Yes, there are many evangelists but I believe that we need even more if we want blockchain to reach mass adoption. Personally, I am inspired by Vitalik Buterin. Being just 24 (3 years older than me), he has managed to create and build one of biggest Blockchain companies out there. I am also impressed by his analytical thinking. We probably have a lot more to see from him in the future.
Talking about evangelism: Where do you see crypto heading to? Will Bitcoin continue to dominate? Will we have a future with manifold currencies? Or will the impetus be lost?
From my point of view, crypto is currently in a building stage. After the media excitement of 2017, it’s time to focus on the technology and to create the blockchains of tomorrow. Several steps are necessary before blockchain reaches mass adoption. I even plan to summarize them in an article.
On the one hand, Bitcoin will definitely continue to dominate in the short term. It simply has the advantage of the first mover. If you ask a person “When did you first hear about Blockchain?”, the answer will almost always be that they heard someone talking about Bitcoin and then learned about the technology. Bloomberg TV and other media reinforce the popularity of Bitcoin by regularly talking about it. On the other hand, the best coin will win in the long-term. If this will be Bitcoin, ETH or something else, I don’t know. There will be a multitude of cryptocurrencies in the future, each with a different purpose.
Your personal outlook on the next year – will we have large media coverage? Bearish or bullish market?

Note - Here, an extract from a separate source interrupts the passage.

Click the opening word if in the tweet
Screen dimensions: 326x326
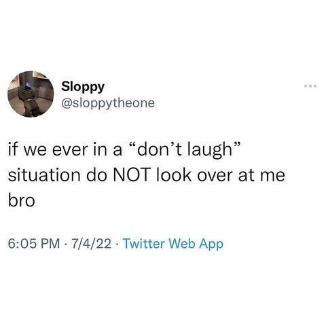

My opinion is that the market will remain in similar price ranges to the current ones. More than one year will be necessary to have a bull market based on adoption and real progress. Many experts consider public ICOs to be dead. Those who managed to catch the wave and do successful public ICOs are currently developing their projects and will need time to bring them to success. Only time will show if I am right or not.
Thank you so much for taking the time, Stoyan! We will continue to watch your career.